Comparison of metabolic rates of some 9-aralkyladenines obtained using hamster hepatic microsomes.

Previous investigations have revealed that N1-oxidation is a major metabolic pathway in vitro for some 9-aralkyladenines (AAs) such as 9-benzyladenine (BA). However, dealkylation and other metabolic pathways are also involved. In addition, various substituents on the benzyl moiety of BA seem to have a marked effect on the metabolic rate. In order to establish the potential structure-metabolism relationship of this class of compounds, the enzyme kinetics of the substrates, which possess 2'-nitro (2NBA), 3'-nitro (3NBA), 4'nitro (4NBA), 2'-chloro (2CBA), 2'-methyl (2MBA), or 2-methoxy (2MOBA) substitution of the benzyl moiety of BA, were compared using hamster hepatic microsomes.

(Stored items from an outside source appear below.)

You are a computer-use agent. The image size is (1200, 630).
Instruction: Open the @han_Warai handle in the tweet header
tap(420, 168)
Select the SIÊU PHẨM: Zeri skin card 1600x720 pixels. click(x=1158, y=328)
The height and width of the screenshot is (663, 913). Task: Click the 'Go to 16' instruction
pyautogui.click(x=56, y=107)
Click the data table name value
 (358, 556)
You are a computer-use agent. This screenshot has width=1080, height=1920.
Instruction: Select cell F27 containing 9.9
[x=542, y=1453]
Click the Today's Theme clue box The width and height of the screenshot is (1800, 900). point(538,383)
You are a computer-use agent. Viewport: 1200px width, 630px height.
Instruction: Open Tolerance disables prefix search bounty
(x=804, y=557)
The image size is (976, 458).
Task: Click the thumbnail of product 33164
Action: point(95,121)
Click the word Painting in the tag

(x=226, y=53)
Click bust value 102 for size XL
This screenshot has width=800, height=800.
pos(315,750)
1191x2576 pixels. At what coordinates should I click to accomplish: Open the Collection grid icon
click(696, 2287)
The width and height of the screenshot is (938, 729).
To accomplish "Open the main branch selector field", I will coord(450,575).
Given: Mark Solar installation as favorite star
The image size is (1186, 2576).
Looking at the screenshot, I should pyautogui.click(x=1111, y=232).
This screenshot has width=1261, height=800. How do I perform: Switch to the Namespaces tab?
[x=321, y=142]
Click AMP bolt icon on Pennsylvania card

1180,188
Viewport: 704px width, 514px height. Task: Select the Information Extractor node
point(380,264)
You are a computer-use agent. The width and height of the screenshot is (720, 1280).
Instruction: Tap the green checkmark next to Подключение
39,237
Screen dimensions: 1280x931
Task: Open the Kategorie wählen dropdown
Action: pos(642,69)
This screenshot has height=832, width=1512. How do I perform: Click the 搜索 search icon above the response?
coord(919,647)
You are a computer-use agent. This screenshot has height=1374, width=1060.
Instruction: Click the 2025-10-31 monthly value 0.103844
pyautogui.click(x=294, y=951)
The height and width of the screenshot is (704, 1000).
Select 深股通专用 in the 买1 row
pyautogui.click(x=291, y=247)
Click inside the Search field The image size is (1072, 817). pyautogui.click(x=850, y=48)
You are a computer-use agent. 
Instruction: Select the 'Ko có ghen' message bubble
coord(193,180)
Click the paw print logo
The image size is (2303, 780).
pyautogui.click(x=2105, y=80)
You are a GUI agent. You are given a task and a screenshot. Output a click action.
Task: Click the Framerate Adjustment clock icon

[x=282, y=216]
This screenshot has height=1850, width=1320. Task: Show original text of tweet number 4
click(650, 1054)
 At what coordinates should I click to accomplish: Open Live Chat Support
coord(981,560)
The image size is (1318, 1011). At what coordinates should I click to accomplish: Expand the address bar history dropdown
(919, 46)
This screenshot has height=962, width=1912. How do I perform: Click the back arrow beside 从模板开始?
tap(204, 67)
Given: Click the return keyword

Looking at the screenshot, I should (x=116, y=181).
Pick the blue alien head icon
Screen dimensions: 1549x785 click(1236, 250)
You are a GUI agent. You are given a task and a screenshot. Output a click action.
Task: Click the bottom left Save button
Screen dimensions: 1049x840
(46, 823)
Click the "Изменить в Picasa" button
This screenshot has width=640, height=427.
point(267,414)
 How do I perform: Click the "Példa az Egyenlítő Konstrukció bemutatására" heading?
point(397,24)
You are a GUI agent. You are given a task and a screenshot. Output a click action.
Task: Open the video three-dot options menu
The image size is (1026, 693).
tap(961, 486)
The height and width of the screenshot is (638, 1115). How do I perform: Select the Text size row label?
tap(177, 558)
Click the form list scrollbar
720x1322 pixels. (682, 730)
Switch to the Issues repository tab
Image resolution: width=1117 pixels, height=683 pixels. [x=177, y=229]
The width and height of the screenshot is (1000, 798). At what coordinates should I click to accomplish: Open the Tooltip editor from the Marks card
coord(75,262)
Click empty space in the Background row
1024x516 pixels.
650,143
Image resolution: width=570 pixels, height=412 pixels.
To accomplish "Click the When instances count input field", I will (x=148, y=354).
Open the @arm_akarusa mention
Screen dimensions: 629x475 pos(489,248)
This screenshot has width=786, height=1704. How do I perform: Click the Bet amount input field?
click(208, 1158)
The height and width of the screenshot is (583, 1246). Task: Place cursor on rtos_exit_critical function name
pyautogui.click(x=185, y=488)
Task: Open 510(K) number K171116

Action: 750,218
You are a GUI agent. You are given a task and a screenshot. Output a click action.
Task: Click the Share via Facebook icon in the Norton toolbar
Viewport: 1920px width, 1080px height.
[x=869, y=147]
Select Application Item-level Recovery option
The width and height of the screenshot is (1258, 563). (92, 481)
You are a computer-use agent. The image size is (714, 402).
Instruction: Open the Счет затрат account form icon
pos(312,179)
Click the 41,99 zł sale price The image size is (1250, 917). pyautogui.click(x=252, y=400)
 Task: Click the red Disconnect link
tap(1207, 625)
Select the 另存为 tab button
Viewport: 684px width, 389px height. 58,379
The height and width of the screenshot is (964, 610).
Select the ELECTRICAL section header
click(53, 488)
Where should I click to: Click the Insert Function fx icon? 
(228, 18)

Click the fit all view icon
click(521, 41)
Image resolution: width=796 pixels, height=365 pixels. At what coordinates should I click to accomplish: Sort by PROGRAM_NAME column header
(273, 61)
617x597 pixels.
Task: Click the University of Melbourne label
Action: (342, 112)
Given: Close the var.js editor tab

The results show that the formation rates of the N1-oxides are in the order 2NBA > 2CBA > BA > 3NBA and 4NBA > 2MBA and 2MOBA; the formation rates of the total metabolites except N1-oxides are in the order 2MOBA and 2MBA > 2CBA > BA > 4NBA > 3NBA > 2NBA; however, the total biotransformation rates of the substrates are in the order 2MBA and 2MOBA > 2CBA > BA and 2NBA > 4NBA > 3NBA. The results strongly imply that the electronic, steric and other physicochemical properties are potential controlling factors for AA metabolism.